▶ [Requirement 1]
According to the passage on eating during pregnancy, what is a common question among new mothers?
▶ [Requirement 2]
Copy out the passage on eating during pregnancy word for word, from "With pregnancy comes" to "list goes on.".

▶ [Source extract]
==========

It’s the season of engagements, weddings, and babies (did I mention babies?). But really- I have an entire handful of good friends who are expecting.
With pregnancy comes an onslaught of information overload for expectant mothers- What vitamins you need this month, what gadgets you can’t live without, the best colors to paint your nursery, the best birthing classes, and the list goes on.
And suddenly how much and what you’re eating becomes of the utmost importance. Much more so than top-of-the-line baby monitors and those perfect “stretchy pants”. It’s a 9-month period of giving your baby the vitamins and nutrients it needs, and keeping your body healthy in the process.
A common question among new mothers is how much food they should be consuming.
I wish I could say that daily ice cream with a side of pickles (I’m being stereotypical, I know) is necessary, but sadly, not so much.
Let’s take a closer look at what you should be eating (and, how much) when you’re expecting.
To start, we’ll look at the numbers. Keep in mind these are just an average and don’t hold true for everyone, but they’re a great starting point.

==========

▶ [Source information]
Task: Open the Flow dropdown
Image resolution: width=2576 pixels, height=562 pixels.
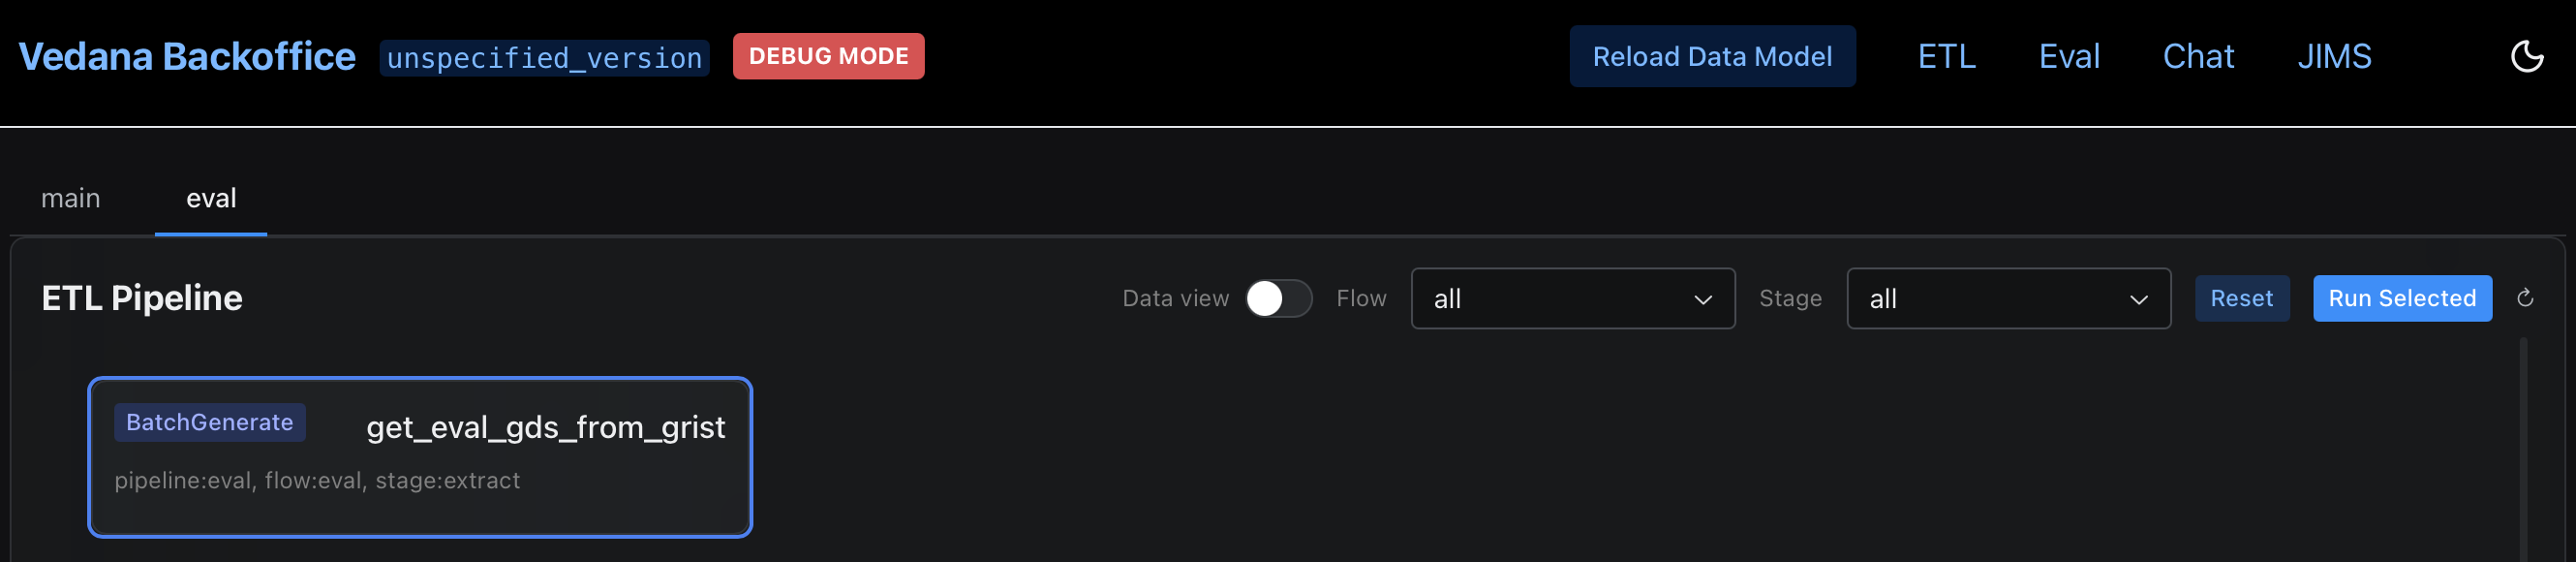Action: coord(1572,298)
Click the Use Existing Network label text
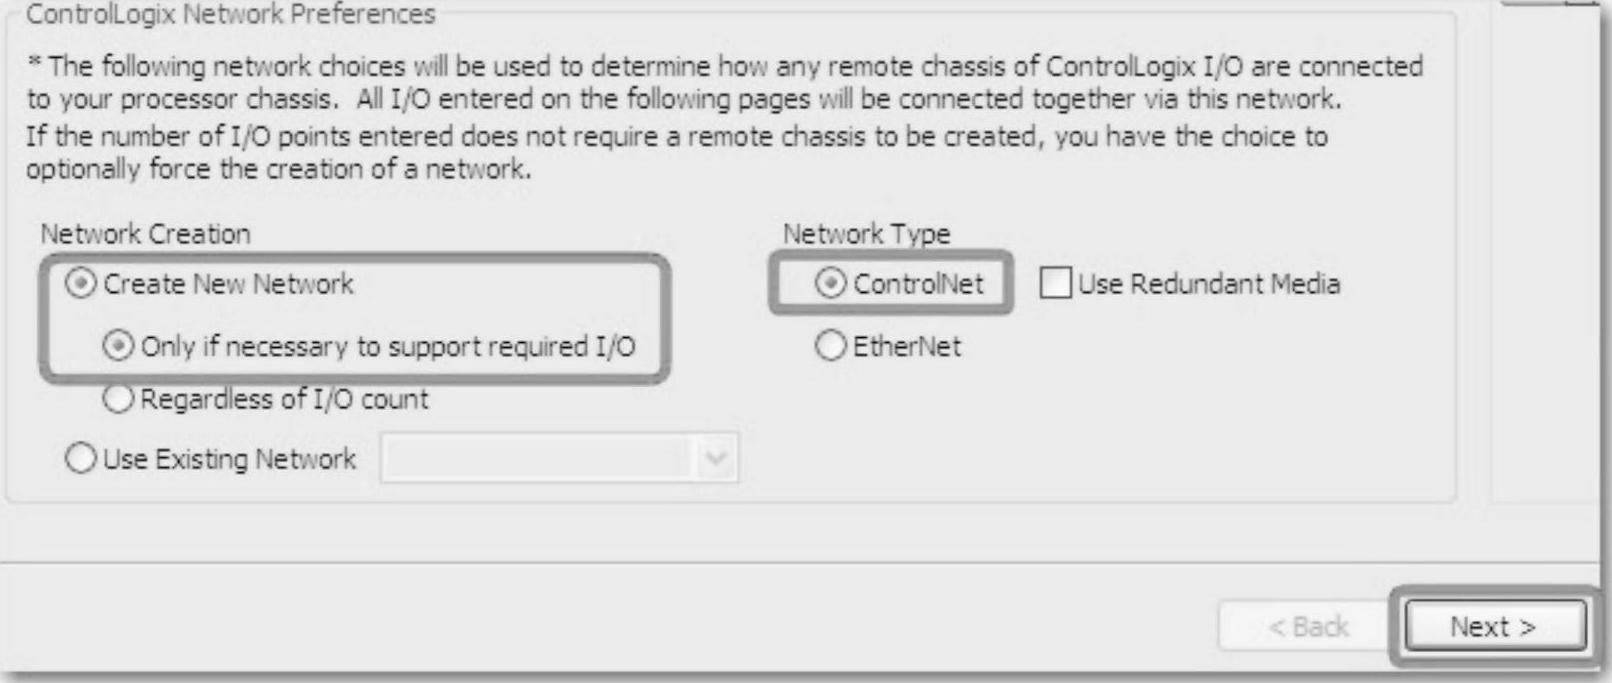 [229, 459]
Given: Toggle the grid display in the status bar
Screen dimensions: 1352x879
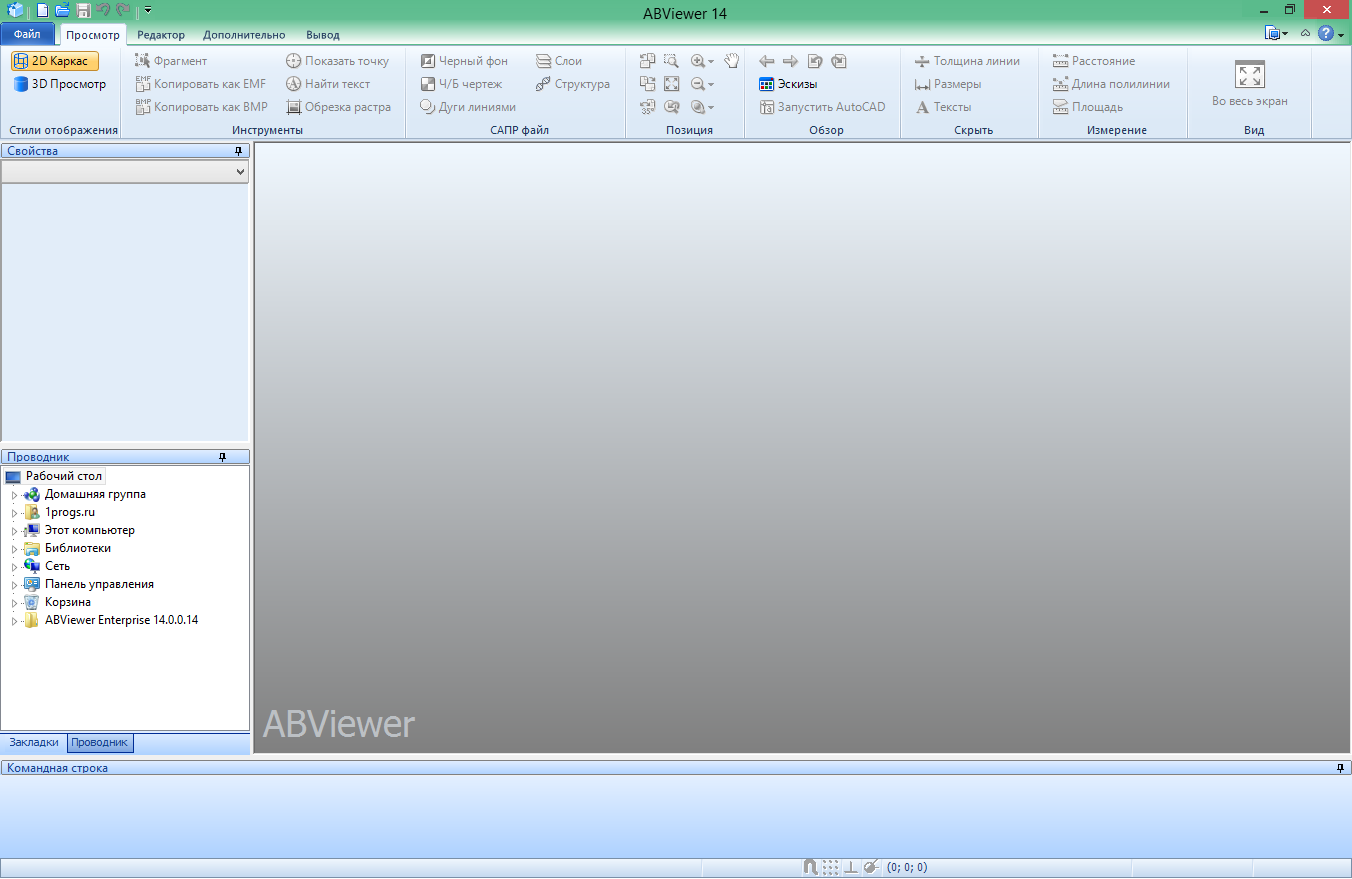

==========

▶ [Response box 1]
How much food they should be consuming.

▶ [Response box 2]
With pregnancy comes an onslaught of information overload for expectant mothers- What vitamins you need this month, what gadgets you can’t live without, the best colors to paint your nursery, the best birthing classes, and the list goes on.